-- Entries provided --

*** Block opens ***

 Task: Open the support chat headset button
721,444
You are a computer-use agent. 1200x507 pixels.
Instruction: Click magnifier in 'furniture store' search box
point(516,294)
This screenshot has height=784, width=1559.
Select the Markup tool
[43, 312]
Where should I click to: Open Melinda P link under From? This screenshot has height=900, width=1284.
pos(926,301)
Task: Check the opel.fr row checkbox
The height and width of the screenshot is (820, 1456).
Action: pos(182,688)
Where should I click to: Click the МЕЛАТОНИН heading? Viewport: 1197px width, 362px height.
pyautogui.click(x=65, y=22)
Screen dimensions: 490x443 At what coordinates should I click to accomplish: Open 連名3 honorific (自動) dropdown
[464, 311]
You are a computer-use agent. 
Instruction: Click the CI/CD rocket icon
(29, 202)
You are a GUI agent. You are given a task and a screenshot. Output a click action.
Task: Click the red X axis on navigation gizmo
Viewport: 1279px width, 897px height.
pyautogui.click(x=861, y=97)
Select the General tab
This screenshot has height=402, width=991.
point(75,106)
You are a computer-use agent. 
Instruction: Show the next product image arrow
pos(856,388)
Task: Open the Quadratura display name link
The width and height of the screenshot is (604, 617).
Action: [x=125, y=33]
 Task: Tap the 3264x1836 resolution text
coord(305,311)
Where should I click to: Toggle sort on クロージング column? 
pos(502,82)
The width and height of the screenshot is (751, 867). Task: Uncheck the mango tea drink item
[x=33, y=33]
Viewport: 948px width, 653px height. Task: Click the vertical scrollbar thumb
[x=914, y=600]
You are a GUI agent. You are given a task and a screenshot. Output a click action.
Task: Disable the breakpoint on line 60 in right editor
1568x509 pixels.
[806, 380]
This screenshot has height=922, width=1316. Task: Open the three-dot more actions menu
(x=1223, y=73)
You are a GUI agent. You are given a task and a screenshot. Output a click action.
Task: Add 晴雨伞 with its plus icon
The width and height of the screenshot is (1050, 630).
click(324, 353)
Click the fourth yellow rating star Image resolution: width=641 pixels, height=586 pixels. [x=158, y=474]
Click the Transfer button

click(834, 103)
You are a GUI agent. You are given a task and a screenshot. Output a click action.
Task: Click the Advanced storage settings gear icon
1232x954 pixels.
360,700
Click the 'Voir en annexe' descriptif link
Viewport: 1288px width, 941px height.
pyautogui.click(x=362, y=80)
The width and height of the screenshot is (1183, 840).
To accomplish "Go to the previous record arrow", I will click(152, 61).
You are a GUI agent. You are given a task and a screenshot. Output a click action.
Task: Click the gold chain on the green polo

*** Block closes ***

-- Your objective --
Reproduce verbatim only the lines from the one holding "Click the fourth" through the end of the records.

-- Written answer --
Click the fourth yellow rating star Image resolution: width=641 pixels, height=586 pixels. [x=158, y=474]
Click the Transfer button

click(834, 103)
You are a GUI agent. You are given a task and a screenshot. Output a click action.
Task: Click the Advanced storage settings gear icon
1232x954 pixels.
360,700
Click the 'Voir en annexe' descriptif link
Viewport: 1288px width, 941px height.
pyautogui.click(x=362, y=80)
The width and height of the screenshot is (1183, 840).
To accomplish "Go to the previous record arrow", I will click(152, 61).
You are a GUI agent. You are given a task and a screenshot. Output a click action.
Task: Click the gold chain on the green polo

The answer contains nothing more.